WORK INSTRUCTION:
Nothing is needed except the lines below that run from the one with "You are a computer-use" through the one with "Instruction: Expand the", repeated exactly.

PROVIDED DATA:

--------

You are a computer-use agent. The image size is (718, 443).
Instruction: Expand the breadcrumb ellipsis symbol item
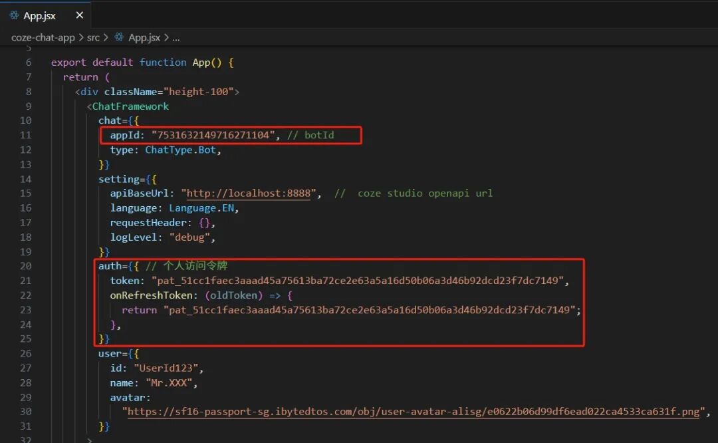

--------

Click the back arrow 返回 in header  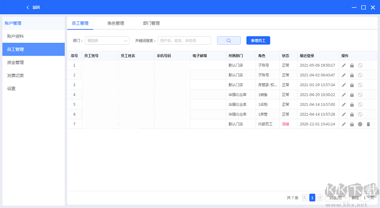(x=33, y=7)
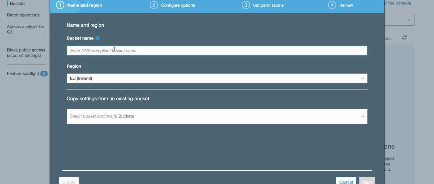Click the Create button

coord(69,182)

--------

WORKED SOLUTION:
You are a computer-use agent. The image size is (718, 443).
Instruction: Expand the breadcrumb ellipsis symbol item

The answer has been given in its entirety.